VoronoiNodes(number_of_nodes::Int;density , 
            domain::Boundary=Boundary(), bounding_box::Boundary=Boundary(),
            criterium=x->true)

When density = x->f(x) this will create a cloud of approximately number_of_nodes points inside the intersection of domain and bounding_box with spatial distribution $f(x)$. Note that both exact number and position of points are random. The variable bounding_box allows to handle also the case when domain is unbounded. The intersection of domain and bounding_box HAS TO BE bounded!

The following two pictures show first a distribution density = x->sin(pi*2*x[1])^2*sin(pi*2*x[2])^2 and the second takes the same density squared.

sin^2 distribution of nodes

sin^4 distribution of nodes

Single Nodes

To instatiate a single node (e.g. if you want to add a specific node to an existing list of nodes) use

# make [1.0, 0.0, 0.5] a valid Voronoi node
VoronoiNode([1.0, 0.0, 0.5])

Example

# This is an example to illustrate VoronoiNodes(number_of_nodes::Int;density)

## First some plot routine ############################
using Plots

function plot_2d_surface(nodes, values)

==============================

Problems to solve >>
1 - In the VoronoiNodes documentation, rewrite the passage from "When density = x->f(x)" up to and including "TO BE bounded!", replacing "bounding_box" with "clip_box".
2 - According to the VoronoiNodes documentation, what condition must the intersection of domain and bounding_box satisfy?

Supplied material >>

==============================

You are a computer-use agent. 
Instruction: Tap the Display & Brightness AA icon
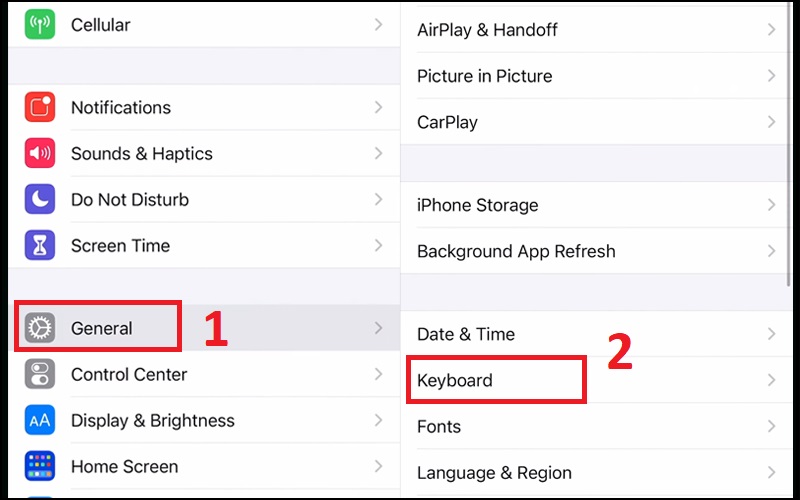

==============================

Solutions below >>
1 -
When density = x->f(x) this will create a cloud of approximately number_of_nodes points inside the intersection of domain and clip_box with spatial distribution $f(x)$. Note that both exact number and position of points are random. The variable clip_box allows to handle also the case when domain is unbounded. The intersection of domain and clip_box HAS TO BE bounded!

2 - It has to be bounded.